» **What is required**: Pull out each line in the records that contains the word "navigation", copying every such line in full.
* start *
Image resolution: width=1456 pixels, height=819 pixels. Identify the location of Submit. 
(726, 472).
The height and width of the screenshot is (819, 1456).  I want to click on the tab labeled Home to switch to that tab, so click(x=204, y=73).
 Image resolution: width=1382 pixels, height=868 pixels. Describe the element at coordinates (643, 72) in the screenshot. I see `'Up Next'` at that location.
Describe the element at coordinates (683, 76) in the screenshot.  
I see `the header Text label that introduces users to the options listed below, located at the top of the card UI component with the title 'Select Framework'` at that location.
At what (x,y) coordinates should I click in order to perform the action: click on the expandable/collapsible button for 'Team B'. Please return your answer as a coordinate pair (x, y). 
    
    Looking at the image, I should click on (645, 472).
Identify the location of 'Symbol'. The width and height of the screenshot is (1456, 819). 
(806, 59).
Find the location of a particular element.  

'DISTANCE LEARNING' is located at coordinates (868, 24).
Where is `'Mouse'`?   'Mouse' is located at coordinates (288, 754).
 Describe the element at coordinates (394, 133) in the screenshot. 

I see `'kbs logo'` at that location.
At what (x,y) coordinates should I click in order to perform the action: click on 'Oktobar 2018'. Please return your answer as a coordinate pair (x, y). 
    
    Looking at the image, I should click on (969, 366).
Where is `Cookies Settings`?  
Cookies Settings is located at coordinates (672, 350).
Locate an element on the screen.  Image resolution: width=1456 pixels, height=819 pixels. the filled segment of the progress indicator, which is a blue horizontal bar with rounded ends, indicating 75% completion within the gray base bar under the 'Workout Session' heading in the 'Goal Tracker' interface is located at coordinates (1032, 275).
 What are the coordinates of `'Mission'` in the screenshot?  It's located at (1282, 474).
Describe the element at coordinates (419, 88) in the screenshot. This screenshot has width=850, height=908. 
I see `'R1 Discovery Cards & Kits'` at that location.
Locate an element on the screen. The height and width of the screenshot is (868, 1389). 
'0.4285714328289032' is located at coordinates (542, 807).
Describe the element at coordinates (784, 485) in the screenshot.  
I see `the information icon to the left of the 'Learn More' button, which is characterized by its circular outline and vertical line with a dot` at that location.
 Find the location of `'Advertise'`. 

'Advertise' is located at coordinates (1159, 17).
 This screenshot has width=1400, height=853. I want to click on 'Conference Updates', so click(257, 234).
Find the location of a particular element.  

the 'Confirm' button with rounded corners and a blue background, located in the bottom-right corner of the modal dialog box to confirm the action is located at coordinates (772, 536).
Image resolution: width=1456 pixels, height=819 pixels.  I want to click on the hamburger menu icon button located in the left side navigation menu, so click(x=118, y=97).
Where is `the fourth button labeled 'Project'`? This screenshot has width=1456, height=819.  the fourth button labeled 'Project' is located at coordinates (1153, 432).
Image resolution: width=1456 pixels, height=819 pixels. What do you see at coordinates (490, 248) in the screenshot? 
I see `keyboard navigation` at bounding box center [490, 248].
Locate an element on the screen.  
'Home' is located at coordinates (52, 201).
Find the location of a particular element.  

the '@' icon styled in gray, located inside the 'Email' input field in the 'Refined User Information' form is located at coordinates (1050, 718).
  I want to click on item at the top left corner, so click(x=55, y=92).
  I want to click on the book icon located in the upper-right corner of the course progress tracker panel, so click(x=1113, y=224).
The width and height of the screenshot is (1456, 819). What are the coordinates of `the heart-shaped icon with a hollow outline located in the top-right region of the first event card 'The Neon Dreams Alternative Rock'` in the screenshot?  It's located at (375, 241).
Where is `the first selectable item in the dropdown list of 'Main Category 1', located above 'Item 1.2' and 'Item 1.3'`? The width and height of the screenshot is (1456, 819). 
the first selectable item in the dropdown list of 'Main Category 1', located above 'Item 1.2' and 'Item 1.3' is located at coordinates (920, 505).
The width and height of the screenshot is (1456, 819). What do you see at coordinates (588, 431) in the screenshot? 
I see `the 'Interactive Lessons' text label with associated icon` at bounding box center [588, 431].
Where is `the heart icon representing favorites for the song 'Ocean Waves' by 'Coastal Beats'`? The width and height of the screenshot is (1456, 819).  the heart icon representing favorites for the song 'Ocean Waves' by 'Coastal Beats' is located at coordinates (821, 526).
* end *
» **Response for this exercise**:
Image resolution: width=1456 pixels, height=819 pixels.  I want to click on the hamburger menu icon button located in the left side navigation menu, so click(x=118, y=97).
I see `keyboard navigation` at bounding box center [490, 248].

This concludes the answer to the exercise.